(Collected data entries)
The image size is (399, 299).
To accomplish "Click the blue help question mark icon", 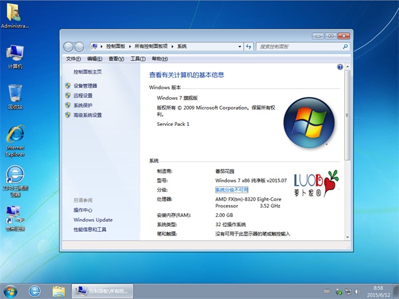I will click(340, 67).
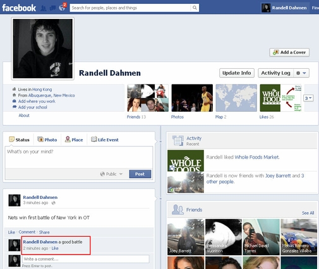Click the Whole Foods Market link
The image size is (319, 269).
257,157
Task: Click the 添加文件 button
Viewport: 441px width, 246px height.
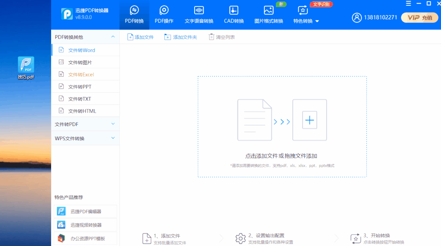Action: pyautogui.click(x=141, y=37)
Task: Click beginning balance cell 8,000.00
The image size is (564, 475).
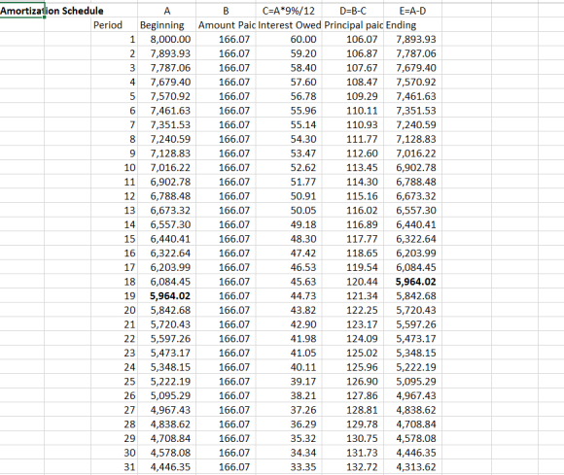Action: pyautogui.click(x=166, y=39)
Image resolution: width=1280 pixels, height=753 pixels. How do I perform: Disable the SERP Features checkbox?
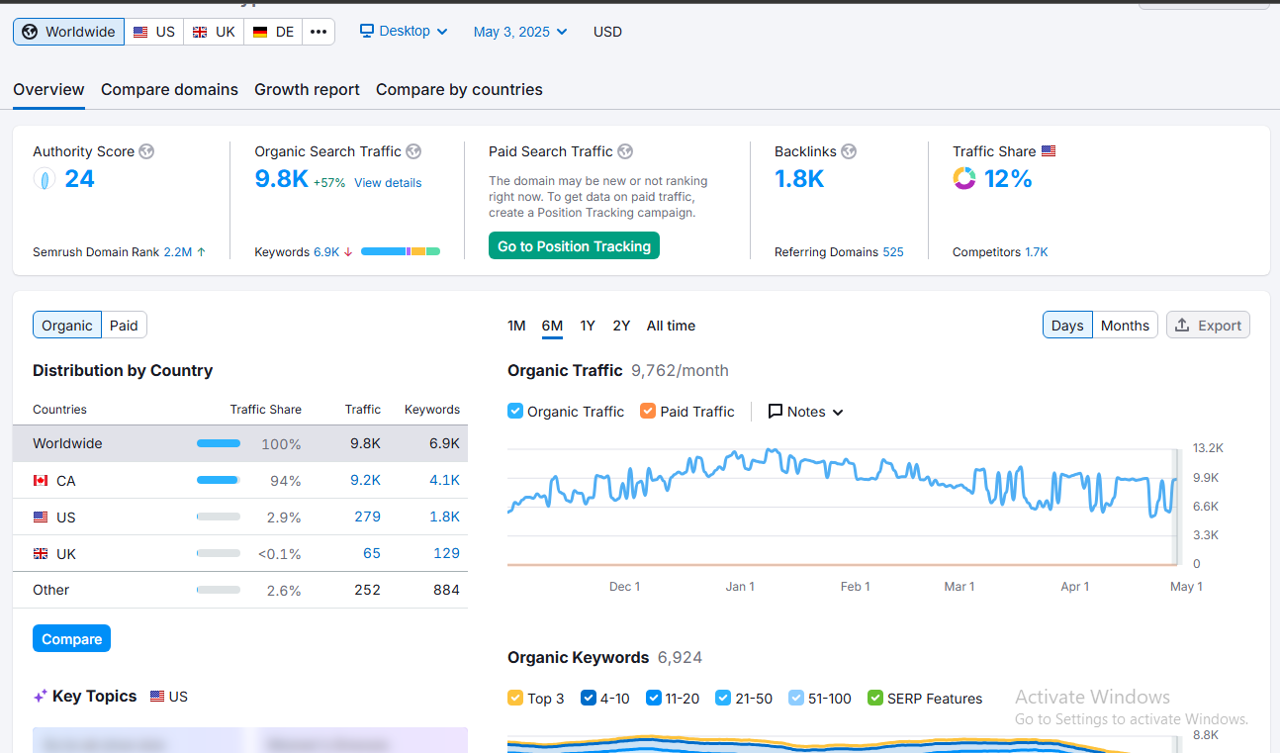click(874, 699)
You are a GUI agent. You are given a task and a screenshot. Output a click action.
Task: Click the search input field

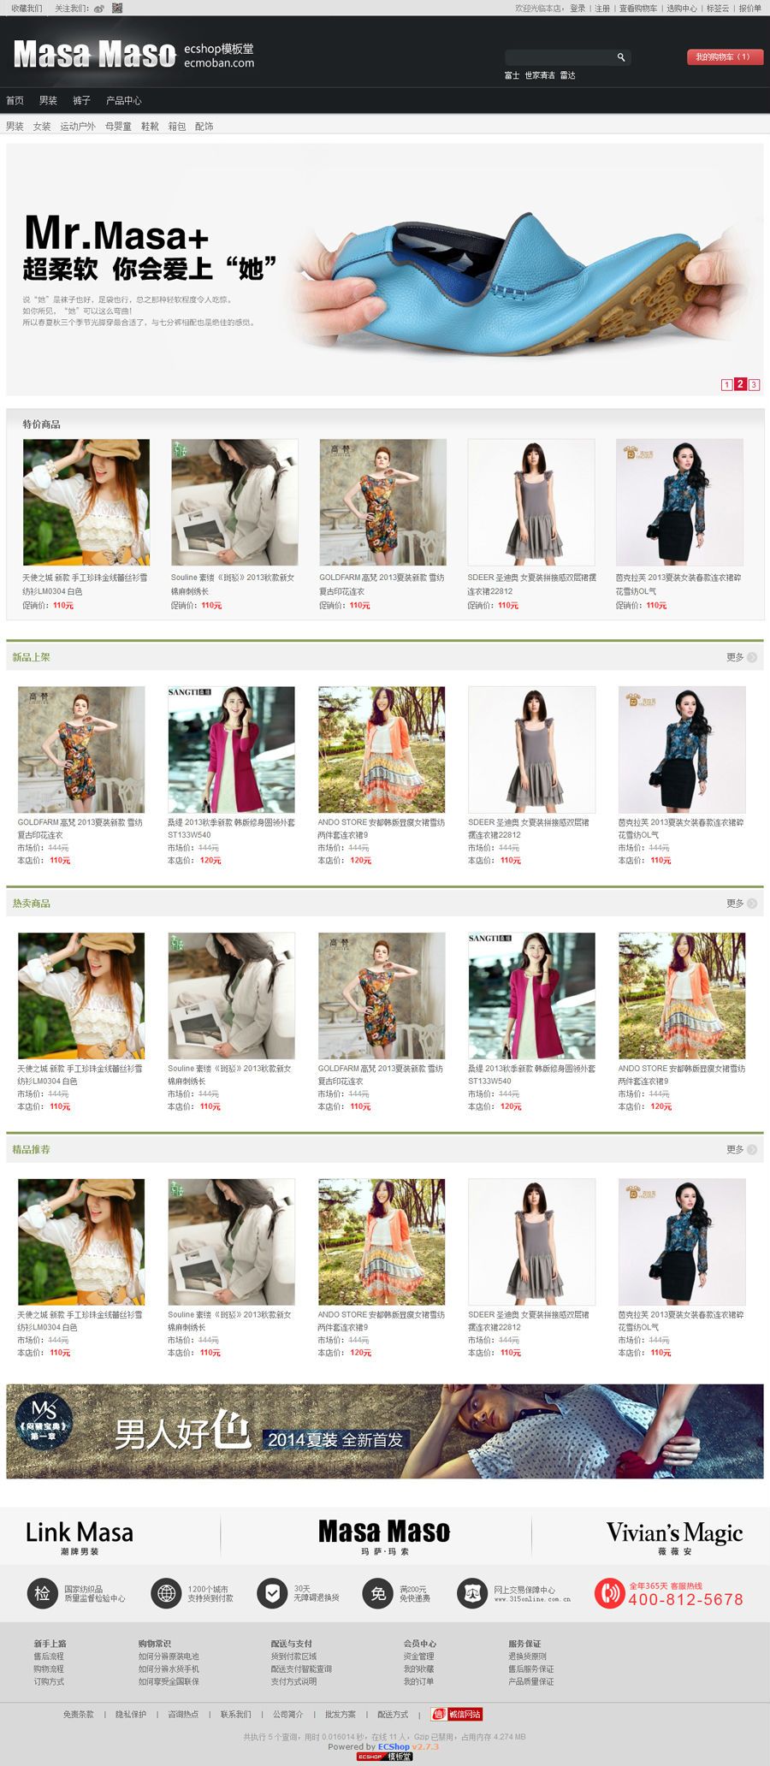pos(560,57)
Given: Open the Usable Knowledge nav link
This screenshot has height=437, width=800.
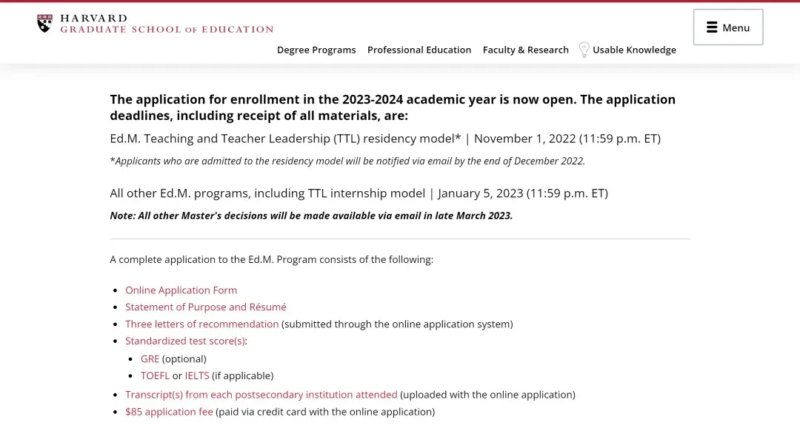Looking at the screenshot, I should [634, 50].
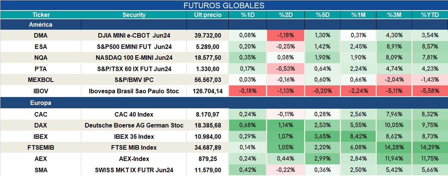Image resolution: width=448 pixels, height=176 pixels.
Task: Click the IBEX 8,42% one-month cell
Action: click(358, 137)
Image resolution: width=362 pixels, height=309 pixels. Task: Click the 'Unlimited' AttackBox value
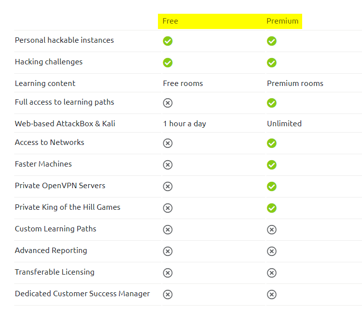pos(284,124)
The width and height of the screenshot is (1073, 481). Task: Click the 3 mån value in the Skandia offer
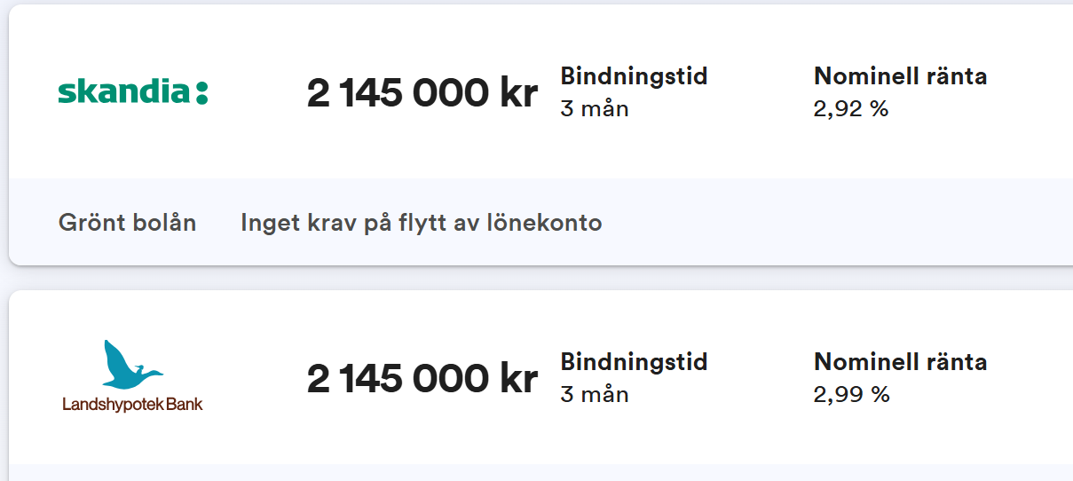click(594, 109)
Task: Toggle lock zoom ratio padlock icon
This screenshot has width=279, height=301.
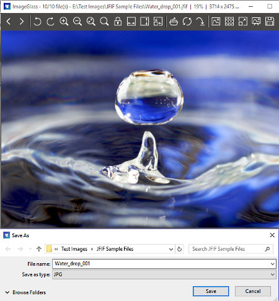Action: click(118, 21)
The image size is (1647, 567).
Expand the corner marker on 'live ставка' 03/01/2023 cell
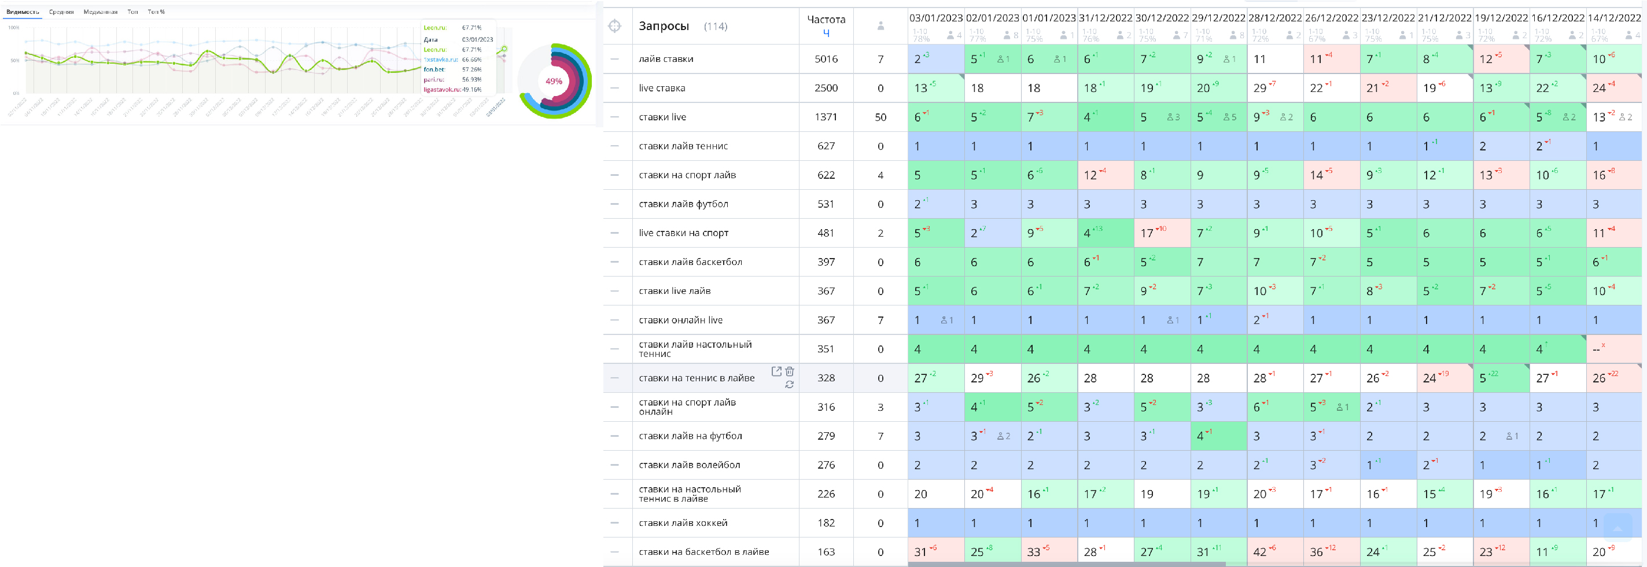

#### Action item:
Copy word for word the span of the records above that begins at the line with "The image size is (564, 475)." and ends at the line with "Given: Open the Usable Knowledge nav link", including those two lines but not the pictures.

#### Task response:
The image size is (564, 475).
Action: pyautogui.click(x=166, y=39)
Image resolution: width=1280 pixels, height=753 pixels. How do I perform: Disable the SERP Features checkbox?
click(874, 699)
You are a GUI agent. You are given a task and a screenshot. Output a click action.
Task: Click the search input field

pos(560,57)
Given: Open the Usable Knowledge nav link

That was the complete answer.